A honeymooning German couple were among seven people airlifted from a cargo ship after the vessel was hit by a huge wave off the Isles of Scilly.
Suzanne Carstensen is hoping to return to Germany on Sunday
Suzanne Carstensen, 50, said she thought she was going to die when the Horncliff was caught in the storm.
Her husband Dahne, 64, suffered a broken shoulder and ribs and he and the captain, who was also badly hurt, were airlifted to hospital.
The ship has now arrived at the Carrick Roads at Falmouth in Cornwall.
Surveyors from Falmouth are due to go and inspect the vessel, which lost 90 containers of fruit in the storm.
Mrs Carstensen said six passengers were on the bridge with the captain when violent waves struck the vessel 225 miles off the Isles of Scilly on Friday.
She said: "I thought it was our last moment of life."
The Lithuanian skipper was injured and an attempt by a helicopter from RMB Chivenor in north Devon to airlift him off the vessel on Friday night had to be abandoned after it became too dangerous.
On Saturday morning, a helicopter from RNAS Culdrose in Cornwall was able to reach the ship which was by then 70 miles off Land's End.
The captain and the Carstensens, from Hamburg, were airlifted along with four others, one of whom had minor head injuries and severe bruising to her back.
"We had changed course to try to get away from the storm when the ship was hit by three big waves. First it went right over to the left and then to the right and we were all crying, " said Mrs Carstensen.
"The captain and my husband crashed on to the floor and the captain was crying out in pain.
"The ship went right over and then the containers came off the ship and it came back up.
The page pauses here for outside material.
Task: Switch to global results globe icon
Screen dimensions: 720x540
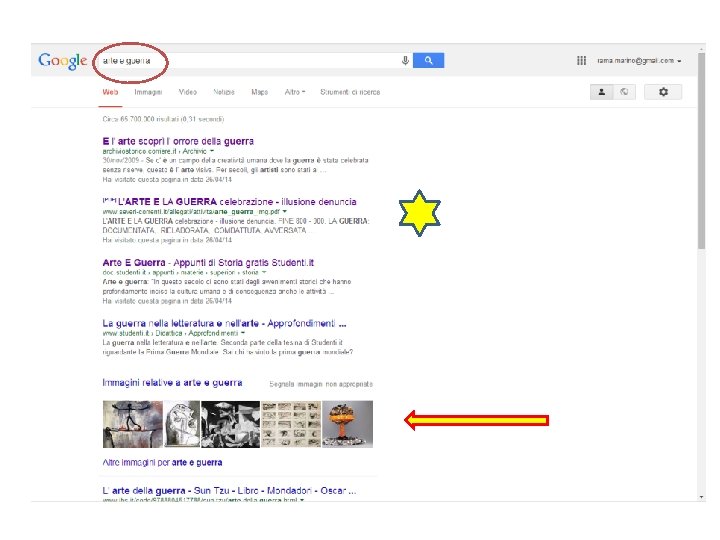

Then we knew we had survived.
"It was really horrible and you cannot imagine unless you are there."
Mrs Carstensen was uninjured and said the couple hope to leave the Royal Cornwall Hospital in Truro later on Saturday and fly home on Sunday.
The Horncliff was heading from Costa Rica to Dover
They got married in the summer and decided on going on the ship to see the Caribbean while on honeymoon.
She said that the ship also lost nine containers during a storm in the Azores but until then it had been a "lovely trip".
"My husband had been scared about being winched up but the man came down and he gave us all confidence," she said.
"Thank you the Royal Navy."
She also praised the crew of the ship and the "very brave captain" who remains in hospital in a serious condition with spinal injuries and internal bleeding.
Falmouth coastguard said a warning had been given out to shipping in the south western approaches to be aware of the containers in the water.
"There is a danger from the containers but we don't know how many will sink or how many will float for a time," a spokesman said.
The ship, which had been travelling to Dover carrying the cargo of fruit from Costa Rica with 31 passengers and crew on board, is now sailing towards Falmouth and is expected to arrive later on Saturday.
The Horncliff, a 12,887-ton cargo ship which is flying the Liberian flag, was built in 1992.
Elsewhere in the UK, experts have boarded the Irish Sea ferry Riverdance which beached off Blackpool after helicopters and lifeboats rescued the crew and passengers on Thursday night.
No attempt to refloat the vessel is likely before Monday.